It is yet another aspect of the preferred embodiment to provide an antenna system on RFID reader and tag applications improving directionality and gain.

It is yet still another aspect of the preferred embodiment to provide an antenna system on RFID reader and tag applications allowing the reader to look down the centerline of the antenna.

It is still yet another aspect of the preferred embodiment to provide an antenna system on RFID reader and tag applications allowing generation of two independent polarization planes at right angles to each other.

In the preferred embodiment there is a data reader which includes a housing, a radio frequency identification (RFID) interrogator for detecting data and processing circuitry connected to an output of the RFID interrogator. The data reader further includes a communications unit connected to the output with a directional antenna means connected to the communications unit. The loop antenna provides gain and directionality when transmitting and receiving an electromagnetic signal.

In another preferred embodiment there is a multiple technology data reader which includes an optical data reader including a housing, a photosensitive detector within the housing, and an optical collector for directing light onto the photosensitive detector. Processing circuitry is connected to an output of the photosensitive detector. In addition, the multiple technology data reader has radio frequency identification (RFID) interrogator for detecting data. There is a computer connected to a communications unit, wherein the communications unit is connected to the optical data reader and the RFID interrogator. A loop antenna means is connected to the communication unit providing gain and directionality when transmitting and receiving communication signals.

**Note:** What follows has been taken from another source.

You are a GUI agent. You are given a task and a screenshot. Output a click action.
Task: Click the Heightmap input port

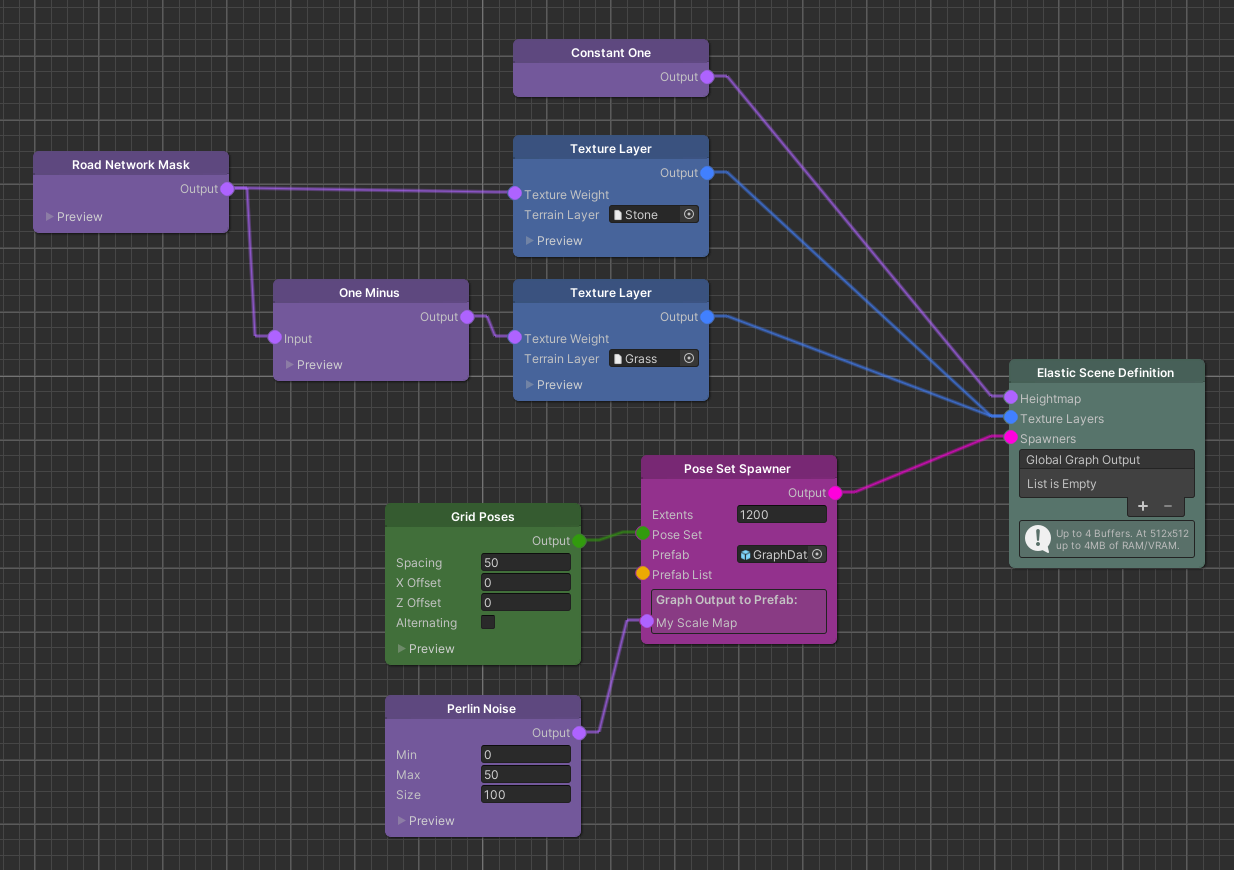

These and other aspects of the disclosure will become apparent from the following description, the description being used to illustrate a preferred embodiment when read in conjunction with the accompanying drawings.

BRIEF DESCRIPTION OF THE DRAWINGS

FIG. 1 is a functional block diagram of a multiple technology data reader with a loop directional antenna, according to a preferred embodiment.

FIG. 2 is a functional block diagram of a data reader with a loop directional antenna, according to an embodiment.

FIG. 3 illustrates a circuit diagram with a loop directional antenna for a multiple technology data reader, according to a preferred embodiment.

FIG. 4 is a block diagram of a radio frequency transmitter communicating an RF signal to a receiver, according to an embodiment.

FIG. 5A is a drawing of the loop directional antenna, according to an embodiment.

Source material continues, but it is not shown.